### Aim of the exercise
Your task is to print the listing exactly as it stands.

### Records for processing

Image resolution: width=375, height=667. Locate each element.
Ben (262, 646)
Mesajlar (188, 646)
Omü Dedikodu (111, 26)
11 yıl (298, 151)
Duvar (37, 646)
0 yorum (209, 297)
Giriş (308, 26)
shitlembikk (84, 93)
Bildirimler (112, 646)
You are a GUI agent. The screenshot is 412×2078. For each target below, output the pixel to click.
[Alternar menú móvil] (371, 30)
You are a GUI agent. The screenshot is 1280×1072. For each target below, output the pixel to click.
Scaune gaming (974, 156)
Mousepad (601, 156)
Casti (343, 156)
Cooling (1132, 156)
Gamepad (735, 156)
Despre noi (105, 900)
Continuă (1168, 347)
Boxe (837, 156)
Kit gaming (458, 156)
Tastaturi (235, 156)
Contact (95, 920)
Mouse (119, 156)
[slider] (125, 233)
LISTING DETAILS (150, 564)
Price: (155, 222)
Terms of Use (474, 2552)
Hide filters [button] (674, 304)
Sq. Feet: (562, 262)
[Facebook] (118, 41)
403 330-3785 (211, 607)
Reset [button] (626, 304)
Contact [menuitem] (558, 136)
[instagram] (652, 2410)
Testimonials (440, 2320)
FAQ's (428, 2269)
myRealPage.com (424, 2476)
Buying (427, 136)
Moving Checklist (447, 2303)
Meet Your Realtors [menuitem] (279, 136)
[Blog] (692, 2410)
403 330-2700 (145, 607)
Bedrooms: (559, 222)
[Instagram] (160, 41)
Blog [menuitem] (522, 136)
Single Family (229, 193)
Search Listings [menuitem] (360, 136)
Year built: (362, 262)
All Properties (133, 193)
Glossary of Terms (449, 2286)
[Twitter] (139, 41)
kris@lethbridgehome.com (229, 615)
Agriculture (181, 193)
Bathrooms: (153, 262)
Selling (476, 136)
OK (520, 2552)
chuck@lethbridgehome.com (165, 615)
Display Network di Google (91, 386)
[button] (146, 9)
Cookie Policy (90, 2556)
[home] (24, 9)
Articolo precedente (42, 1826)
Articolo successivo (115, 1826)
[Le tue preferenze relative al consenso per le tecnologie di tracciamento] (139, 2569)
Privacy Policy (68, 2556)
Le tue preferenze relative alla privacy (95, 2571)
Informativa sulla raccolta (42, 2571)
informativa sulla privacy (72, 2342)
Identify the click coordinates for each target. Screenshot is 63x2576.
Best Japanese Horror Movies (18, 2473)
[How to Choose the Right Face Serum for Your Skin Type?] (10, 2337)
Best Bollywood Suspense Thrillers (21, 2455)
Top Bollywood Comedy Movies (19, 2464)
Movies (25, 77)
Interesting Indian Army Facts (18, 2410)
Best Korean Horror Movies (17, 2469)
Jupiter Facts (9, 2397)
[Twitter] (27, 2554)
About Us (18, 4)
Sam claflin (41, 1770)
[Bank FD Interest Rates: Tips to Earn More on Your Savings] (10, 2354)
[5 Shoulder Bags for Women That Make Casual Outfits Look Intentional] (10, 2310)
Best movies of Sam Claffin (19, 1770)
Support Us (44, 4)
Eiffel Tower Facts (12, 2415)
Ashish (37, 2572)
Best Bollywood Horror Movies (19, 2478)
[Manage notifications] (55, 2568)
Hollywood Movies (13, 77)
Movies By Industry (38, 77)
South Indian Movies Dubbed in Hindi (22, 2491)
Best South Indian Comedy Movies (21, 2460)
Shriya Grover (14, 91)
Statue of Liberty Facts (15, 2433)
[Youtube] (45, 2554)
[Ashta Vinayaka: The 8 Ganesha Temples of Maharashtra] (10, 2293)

### Solved exercise
Image resolution: width=375, height=667. Locate each element.
Ben (262, 646)
Mesajlar (188, 646)
Omü Dedikodu (111, 26)
11 yıl (298, 151)
Duvar (37, 646)
0 yorum (209, 297)
Giriş (308, 26)
shitlembikk (84, 93)
Bildirimler (112, 646)
You are a GUI agent. The screenshot is 412×2078. For each target below, output the pixel to click.
[Alternar menú móvil] (371, 30)
You are a GUI agent. The screenshot is 1280×1072. For each target below, output the pixel to click.
Scaune gaming (974, 156)
Mousepad (601, 156)
Casti (343, 156)
Cooling (1132, 156)
Gamepad (735, 156)
Despre noi (105, 900)
Continuă (1168, 347)
Boxe (837, 156)
Kit gaming (458, 156)
Tastaturi (235, 156)
Contact (95, 920)
Mouse (119, 156)
[slider] (125, 233)
LISTING DETAILS (150, 564)
Price: (155, 222)
Terms of Use (474, 2552)
Hide filters [button] (674, 304)
Sq. Feet: (562, 262)
[Facebook] (118, 41)
403 330-3785 (211, 607)
Reset [button] (626, 304)
Contact [menuitem] (558, 136)
[instagram] (652, 2410)
Testimonials (440, 2320)
FAQ's (428, 2269)
myRealPage.com (424, 2476)
Buying (427, 136)
Moving Checklist (447, 2303)
Meet Your Realtors [menuitem] (279, 136)
[Blog] (692, 2410)
403 330-2700 (145, 607)
Bedrooms: (559, 222)
[Instagram] (160, 41)
Blog [menuitem] (522, 136)
Single Family (229, 193)
Search Listings [menuitem] (360, 136)
Year built: (362, 262)
All Properties (133, 193)
Glossary of Terms (449, 2286)
[Twitter] (139, 41)
kris@lethbridgehome.com (229, 615)
Agriculture (181, 193)
Bathrooms: (153, 262)
Selling (476, 136)
OK (520, 2552)
chuck@lethbridgehome.com (165, 615)
Display Network di Google (91, 386)
[button] (146, 9)
Cookie Policy (90, 2556)
[home] (24, 9)
Articolo precedente (42, 1826)
Articolo successivo (115, 1826)
[Le tue preferenze relative al consenso per le tecnologie di tracciamento] (139, 2569)
Privacy Policy (68, 2556)
Le tue preferenze relative alla privacy (95, 2571)
Informativa sulla raccolta (42, 2571)
informativa sulla privacy (72, 2342)
Identify the click coordinates for each target. Screenshot is 63x2576.
Best Japanese Horror Movies (18, 2473)
[How to Choose the Right Face Serum for Your Skin Type?] (10, 2337)
Best Bollywood Suspense Thrillers (21, 2455)
Top Bollywood Comedy Movies (19, 2464)
Movies (25, 77)
Interesting Indian Army Facts (18, 2410)
Best Korean Horror Movies (17, 2469)
Jupiter Facts (9, 2397)
[Twitter] (27, 2554)
About Us (18, 4)
Sam claflin (41, 1770)
[Bank FD Interest Rates: Tips to Earn More on Your Savings] (10, 2354)
[5 Shoulder Bags for Women That Make Casual Outfits Look Intentional] (10, 2310)
Best movies of Sam Claffin (19, 1770)
Support Us (44, 4)
Eiffel Tower Facts (12, 2415)
Ashish (37, 2572)
Best Bollywood Horror Movies (19, 2478)
[Manage notifications] (55, 2568)
Hollywood Movies (13, 77)
Movies By Industry (38, 77)
South Indian Movies Dubbed in Hindi (22, 2491)
Best South Indian Comedy Movies (21, 2460)
Shriya Grover (14, 91)
Statue of Liberty Facts (15, 2433)
[Youtube] (45, 2554)
[Ashta Vinayaka: The 8 Ganesha Temples of Maharashtra] (10, 2293)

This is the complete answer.